Détenir la bonne information au moment opportun permet d’identifier, de saisir et de créer des opportunités de marché. C’est en cela que le Big Data est moteur de croissance pour les entreprises, en les approvisionnant en données sur leurs clients et leur environnement. L’open data représente aussi une ressource non négligeable de masse de données disponible à tous. Pour reprendre l’exemple donné dans l’étude, General Electric propose des moteurs d’avion connectés qui envoient des données aux ingénieurs qui pourront déterminer quand une opération de maintenance sera nécessaire. General Electric utilise ces données pour innover et développer de nouvelles solutions pour ses clients, en aidant les compagnies aériennes qui achètent leurs réacteurs à surveiller leur performance et anticiper les besoins d’entretien. Les business models ouverts se développent, permettant à l’entreprise d’intégrer les ressources et les compétences de ses clients dans les propositions de valeur. L’acquisition de données de nature différente amorce un champ de vision plus large mais aussi plus complexe à appréhender.

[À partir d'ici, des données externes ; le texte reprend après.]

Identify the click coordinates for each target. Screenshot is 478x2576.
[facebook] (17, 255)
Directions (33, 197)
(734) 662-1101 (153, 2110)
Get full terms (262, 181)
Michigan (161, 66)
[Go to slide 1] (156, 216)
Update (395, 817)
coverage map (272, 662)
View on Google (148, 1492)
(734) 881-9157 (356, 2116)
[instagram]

La maîtrise de ce nouvel environnement chaotique requerra des efforts certains pour assimiler, négocier et capitaliser sur cette complexité. Les entreprises qui s’investissent dans cette discipline identifieront des opportunités couplées à une dynamique d’innovation qui leur permettront de générer des business models interactifs pour être en capacité de proposer des solutions à leurs clients, prospects et partenaires externes, le tout en temps réel. Cependant, la collecte de ces données soulève un problème d’éthique et peut générer une crise de confiance de la part des « consom’acteurs ».

 

Les enjeux d’éthique

Avec le phénomène Big Data, la collecte des données s’effectue de manière passive et --pas toujours- consentie par les consommateurs et ce, au moyen des réseaux sociaux, des objets connectés, des applications mobiles, etc. Même si les données sont anonymisées et triviales prises séparément, à l’aide de cet entrelacs, l’on peut les recontextualiser et obtenir des données très personnelles sur les clients voir même les identifier. C’est bien à ce niveau qu’intervient la notion de gestion des données personnelles et les problèmes d’éthique qui en découlent notamment dans la collecte et l’utilisation de ces dernières qui sont faites à l’insu des consommateurs. Par exemple, on peut citer le cas d’école d’une jeune fille de 16 ans qui s’est vu recevoir des bons de réduction nominatifs pour jeune maman par l’enseigne Target aux Etats-Unis. L’histoire ne sait si l’adolescente était-elle même informée de sa grossesse. Le RGPD a été mis en place en mai 2018 afin de palier à ce type de situations.

Conclusion

Le phénomène Big Data provoquant un changement de paradigme, il est essentiel de penser différemment les métiers, les infrastructures techniques, les compétences, les organisations ainsi que la relation client. L’intérêt du Big Data pour le marketing est d’apporter une amélioration dans l’offre de services tout en préservant l’intégrité des métiers. Enfin, et comme tout bouleversement dans l’histoire, ce changement majeur apporte avec lui son lot de questions, de défiances et de réflexions notamment en matière juridique et éthique, mais aussi son contingent d’opportunités et d’innovations. J’ai fait le choix de partager avec vous cette publication d'Audrey Davoust et Pierre Volle, car ses auteurs ont balayé une grande partie des problématiques auxquelles sont confrontés les acteurs du marketing depuis l’apparition du phénomène. Ils ont ainsi abordé le sujet des 4 V connus en Big Data : le Volume, la Variété, la Vitesse, la Valeur ainsi que la notion d’éthique, le 5ème V faisant référence à la Véracité des données collectées. Au-delà de diagnostiquer les problématiques, l’étude permet de réfléchir à d’autres approches, d’autres consensus, d’autres compositions et ainsi, de passer d’une pensée linéaire et statique à une démarche plus interactive et plus dynamique qui requiert la volonté et l’investissement de bon nombre d’acteurs au sein des entreprises.  

Je tiens à remercier mes collègues Julien Maillard, Rodolphe Baron et Emna Drira pour leurs conseils et encouragements durant l’écriture de cet article.